_Exercise details_
Identify each of the rows below that contains the word "what" and copy those rows in full. The match is case-sensitive.

_Provided data_
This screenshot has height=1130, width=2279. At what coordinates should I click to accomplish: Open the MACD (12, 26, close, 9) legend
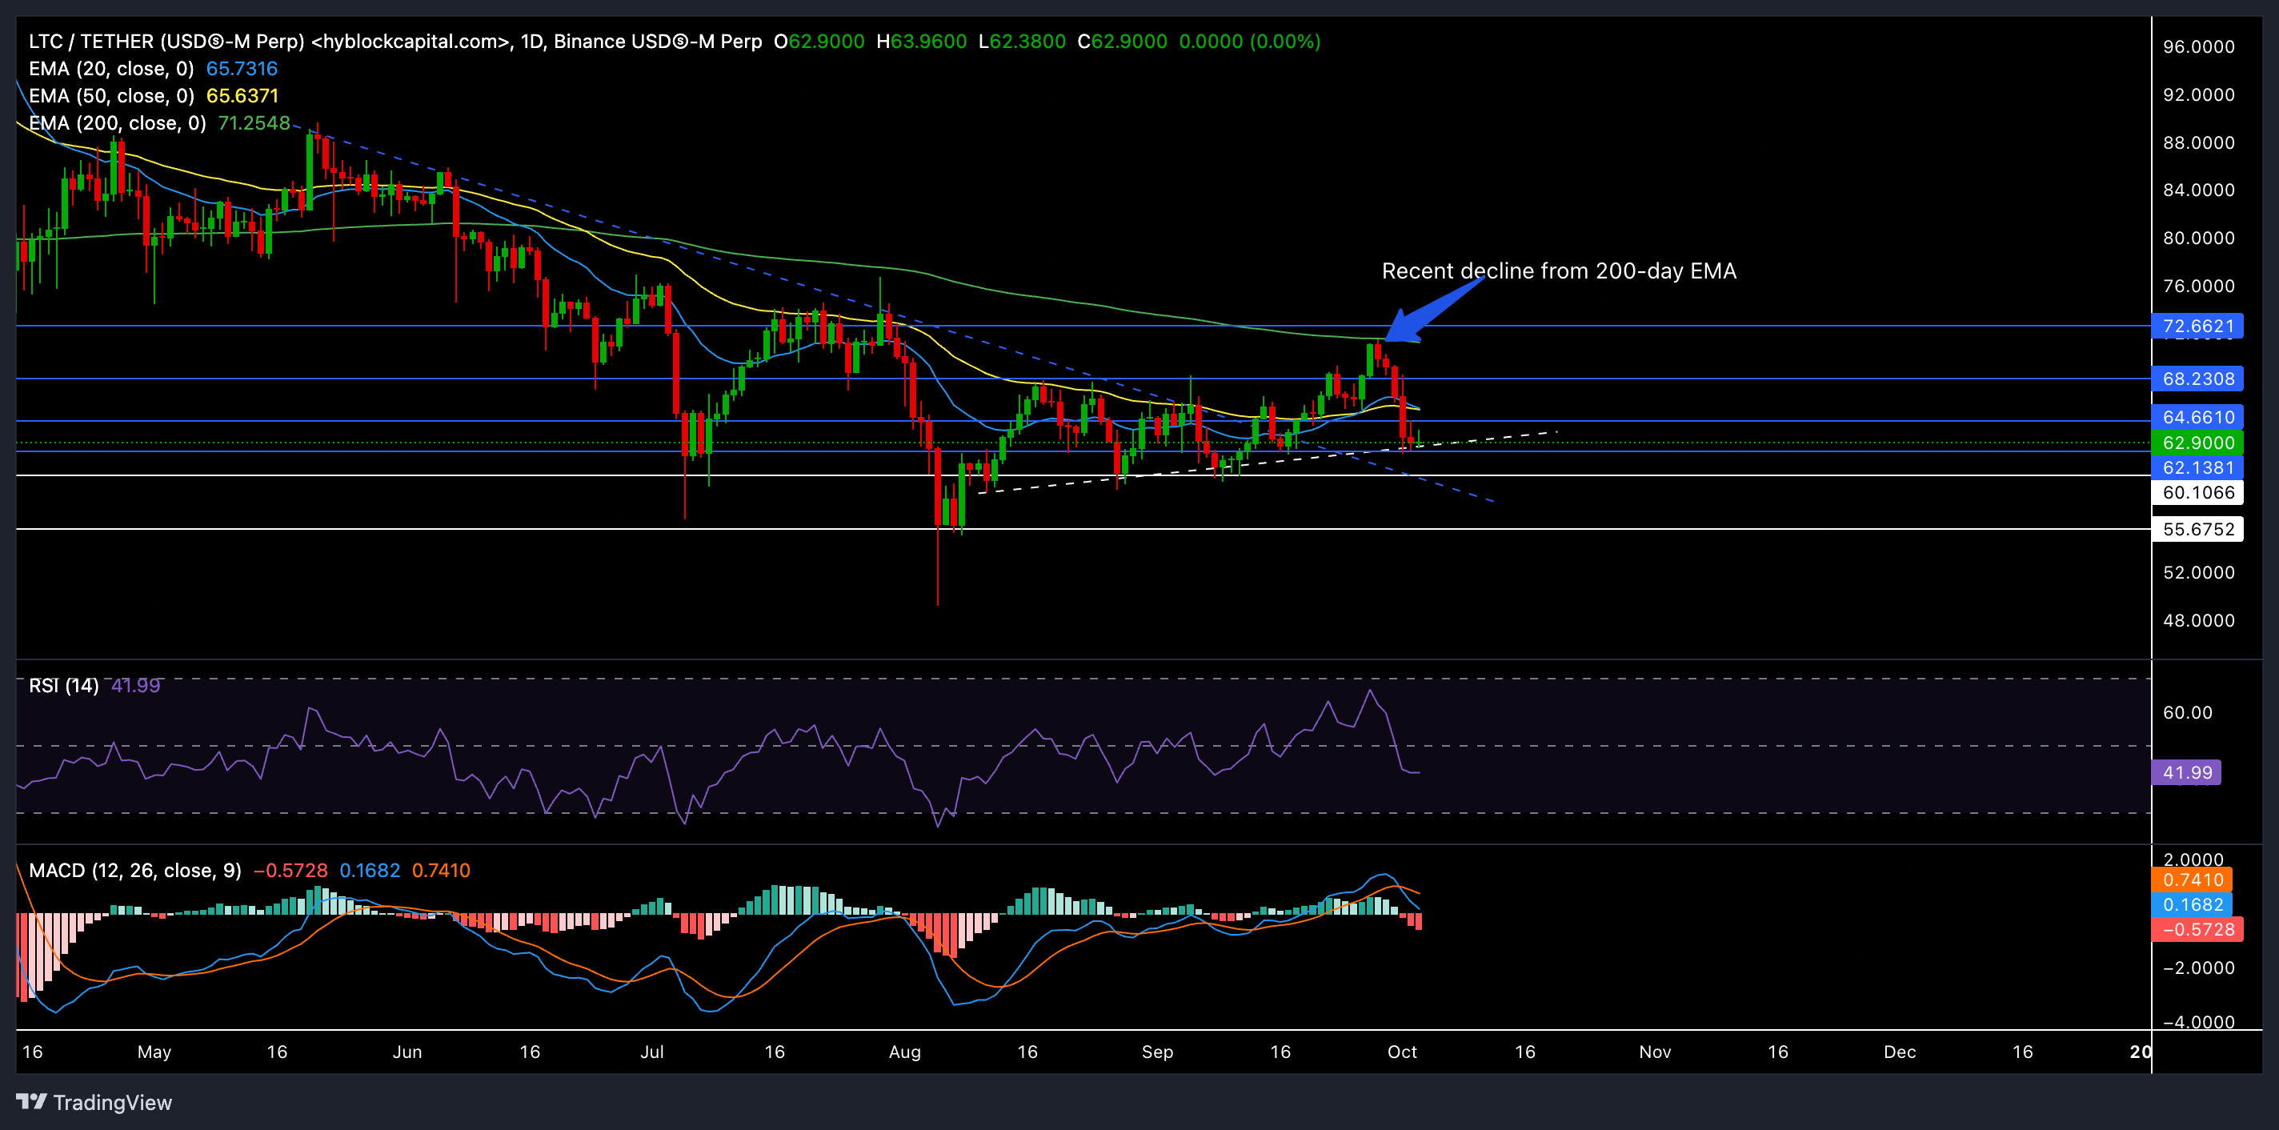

==

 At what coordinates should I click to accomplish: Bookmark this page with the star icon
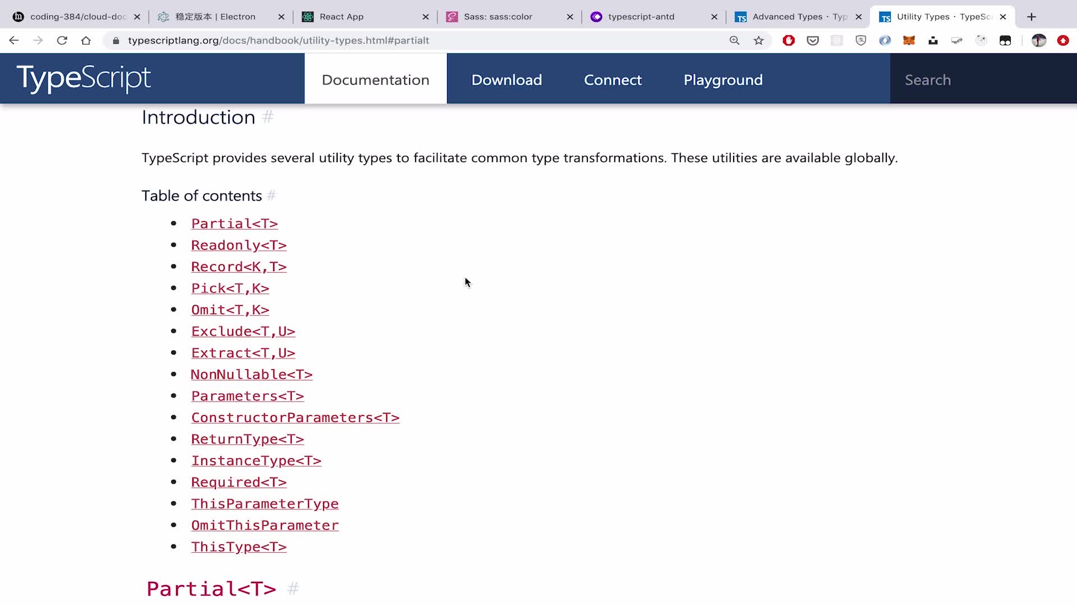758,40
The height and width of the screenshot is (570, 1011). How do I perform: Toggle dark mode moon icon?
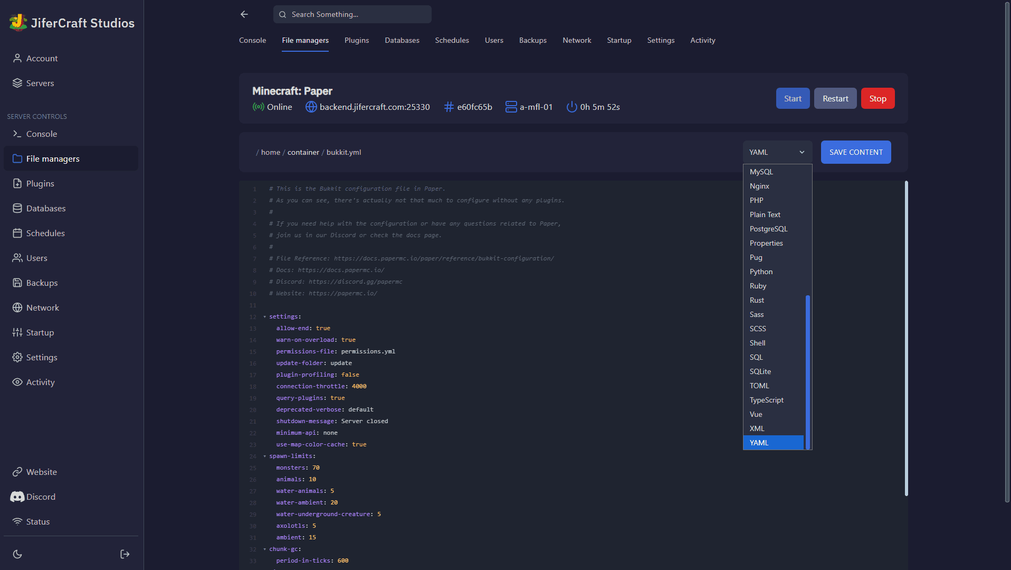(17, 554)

_Result for this task_
This screenshot has height=1130, width=2279. At what coordinates should I click to accomplish: Open the MACD (12, 26, close, 9) legend
 At what coordinates should I click to accomplish: Bookmark this page with the star icon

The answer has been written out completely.